Marx: jornalismo com letras vermelhas de protesto Versão para impressão
Terça, 08 Abril 2014

nova gazeta renana"All the papers that matter live off their advertisements, and the advertisers exercise an indirect censorship over news"  (George Orwell, 1941).

 

Artigo de Bruno Góis

 

Várias são as datas em que se comemora o jornalismo e a liberdade de imprensa, não apenas consoante os países, mas também no mesmo país. A data mais divulgada é o dia Internacional da Liberdade de imprensa, 3 de maio. Essa data, instituída em 1993 pela Assembleia Geral das Nações Unidas, celebra a adoção da Declaração de Windhoek, em 1991, que visa promover a liberdade de expressão.
Outra das datas comemorativas, no caso brasileiro, é o 7 de Abril. Trata-se aliás de uma das seis datas em uso no Brasil, e tem uma particularidade praticamente desconhecida em Portugal: coincide com a abdicação do liberal D. Pedro de Bragança, então Imperador do Brasil e futuro, mas breve, rei de Portugal como D. Pedro IV.

Essa data foi instituída pela Associação Brasileira de Imprensa em homenagem ao jornalista e médico João Batista Líbero Badaró. Este jornalista foi assassinado em São Paulo por motivos políticos, em 22 de novembro de 1830. Mas a data escolhida para o homenagear e à sua profissão é 7 de abril de 1831. Isto porque uma das razões que levou à abdicação do imperador do Brasil foi o movimento popular que se gerou devido ao assassinato do jornalista.

A ligação entre um acontecimento relevante do rei que liderou o campo liberal na guerra civil portuguesa (1828-1834) com os absolutistas é uma chamada de atenção curiosa sobre a relação entre o liberalismo e as liberdades. Sendo certo aliás que foi inegável o avanço que o triunfo do liberalismo em Portugal trouxe ao país, não se pode esquecer que D. Pedro outorgou uma a conservadora Carta Constitucional (1826) em substituição da Constituição de 1822, que instituía um regime político de feição mais liberal-radical (embora também esta sem suprir a monarquia e tendo todas as características de um regime burguês e patriarcal do século XIX).

O Marx jornalista

Serve isto de pretexto para uma nota breve sobre a relação de Marx com o jornalismo. O marxismo, devido aos desvios do chamado socialismo real, é por muitos conotado com a censura e o pensamento único. Ora nada de mais anti-marxista que o policiamento das ideias.

Também Marx foi um jornalista, nunca nos podemos esquecer disso. Após concluir o seu doutoramento em filosofia e tendo-lhe sido fechadas as portas da academia, Marx inicia a sua carreira no jornalismo e torna-se redator-chefe d' A Gazeta Renana em 1842. O jornal será fechado após publicar uma série de críticas ao governo da Prússia, em 1843, quando a burguesia alemã, até então apoiante desse órgão de comunicação ligado à democracia radical, mudou de campo para conciliar com o regime vigente.
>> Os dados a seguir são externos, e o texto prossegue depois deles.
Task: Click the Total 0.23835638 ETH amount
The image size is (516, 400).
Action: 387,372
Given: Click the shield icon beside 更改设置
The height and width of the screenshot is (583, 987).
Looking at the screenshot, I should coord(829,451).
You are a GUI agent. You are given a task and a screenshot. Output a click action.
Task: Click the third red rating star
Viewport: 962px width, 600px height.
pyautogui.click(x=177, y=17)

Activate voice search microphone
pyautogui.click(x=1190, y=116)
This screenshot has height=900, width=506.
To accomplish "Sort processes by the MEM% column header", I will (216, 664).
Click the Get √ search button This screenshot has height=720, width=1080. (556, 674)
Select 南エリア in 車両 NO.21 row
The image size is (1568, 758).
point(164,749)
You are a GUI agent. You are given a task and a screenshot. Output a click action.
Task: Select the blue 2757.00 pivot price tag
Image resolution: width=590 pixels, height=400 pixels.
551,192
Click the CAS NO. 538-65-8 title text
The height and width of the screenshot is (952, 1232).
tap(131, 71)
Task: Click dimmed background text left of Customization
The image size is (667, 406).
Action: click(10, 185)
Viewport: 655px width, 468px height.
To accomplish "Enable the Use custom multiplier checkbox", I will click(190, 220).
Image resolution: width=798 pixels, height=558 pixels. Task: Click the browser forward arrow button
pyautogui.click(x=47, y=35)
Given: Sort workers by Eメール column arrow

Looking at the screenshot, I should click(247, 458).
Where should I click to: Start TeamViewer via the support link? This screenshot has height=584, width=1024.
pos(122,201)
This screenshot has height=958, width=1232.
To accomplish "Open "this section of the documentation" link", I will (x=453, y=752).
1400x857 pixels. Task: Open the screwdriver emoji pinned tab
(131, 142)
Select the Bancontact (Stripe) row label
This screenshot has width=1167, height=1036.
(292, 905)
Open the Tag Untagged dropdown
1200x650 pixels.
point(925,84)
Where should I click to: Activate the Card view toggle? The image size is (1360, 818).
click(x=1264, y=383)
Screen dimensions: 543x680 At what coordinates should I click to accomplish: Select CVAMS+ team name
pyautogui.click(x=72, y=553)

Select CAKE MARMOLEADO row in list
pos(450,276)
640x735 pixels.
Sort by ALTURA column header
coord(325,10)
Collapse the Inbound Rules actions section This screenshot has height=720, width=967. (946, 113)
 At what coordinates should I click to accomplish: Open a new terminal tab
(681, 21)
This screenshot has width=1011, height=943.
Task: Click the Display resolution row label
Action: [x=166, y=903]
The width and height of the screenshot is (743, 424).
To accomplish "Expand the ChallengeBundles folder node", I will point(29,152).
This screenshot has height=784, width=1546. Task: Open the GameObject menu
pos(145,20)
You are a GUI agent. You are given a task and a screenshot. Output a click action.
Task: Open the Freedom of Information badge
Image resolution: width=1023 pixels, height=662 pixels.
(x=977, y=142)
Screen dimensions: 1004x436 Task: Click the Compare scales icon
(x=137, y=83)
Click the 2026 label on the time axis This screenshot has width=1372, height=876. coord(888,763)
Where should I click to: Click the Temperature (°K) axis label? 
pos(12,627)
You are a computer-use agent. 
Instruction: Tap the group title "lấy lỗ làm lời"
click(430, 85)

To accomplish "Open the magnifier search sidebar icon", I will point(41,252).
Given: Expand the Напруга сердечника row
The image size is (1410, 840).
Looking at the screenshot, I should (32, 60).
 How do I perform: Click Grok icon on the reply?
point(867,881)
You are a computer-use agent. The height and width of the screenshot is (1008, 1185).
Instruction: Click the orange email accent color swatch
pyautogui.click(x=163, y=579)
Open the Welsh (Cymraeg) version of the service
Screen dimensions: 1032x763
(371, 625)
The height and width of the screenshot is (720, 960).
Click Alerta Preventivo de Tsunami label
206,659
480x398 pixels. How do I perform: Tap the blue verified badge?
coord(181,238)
Essa experiência foi uma importante aprendizagem para Marx e também teve papel na digressão que iniciou pela geografia, pelo pensamento e na luta política.

Anos mais tarde, também a Nova Gazeta Renana, diário publicado por Marx em Colónia entre 1 de junho de 1848 e 19 de maio de 1849, deixará de ser publicada na sequência da expulsão de Marx do país e da ameaça de prisão e extradição dos demais membros do jornal. A edição de 19 de maio ficará conhecida o a edição vermelha por ter sido impressa nessa côr, em protesto.

Além destes episódios, importa referir que na obra de Marx devem ser considerados importantes artigos de jornalismo político que fará mais tarde, com destaque para o New York Daily Tribune.

Recordemos Marx, na juventude, falando sobre o potencial da imprensa: "A função da imprensa é ser o cão-de-guarda, o denunciador incansável dos opressores, o olho omnipresente e a boca omnipresente do espírito do povo que guarda com ciúme sua liberdade".

A liberdade de imprensa e de opinião são imprescindíveis à democracia. Assumimos essas conquistas como garantidas, porém o poder governamental e dos grandes grupos económicos cerca em grande medida o potencial da liberdade de imprensa. Parte desse problema são limitações que o capitalismo impõe à democracia, mas há todo um campo para resistência e para avanço dessa liberdade.

Bruno Góis

Referências

George Orwell (1941) - The Lion and the Unicorn.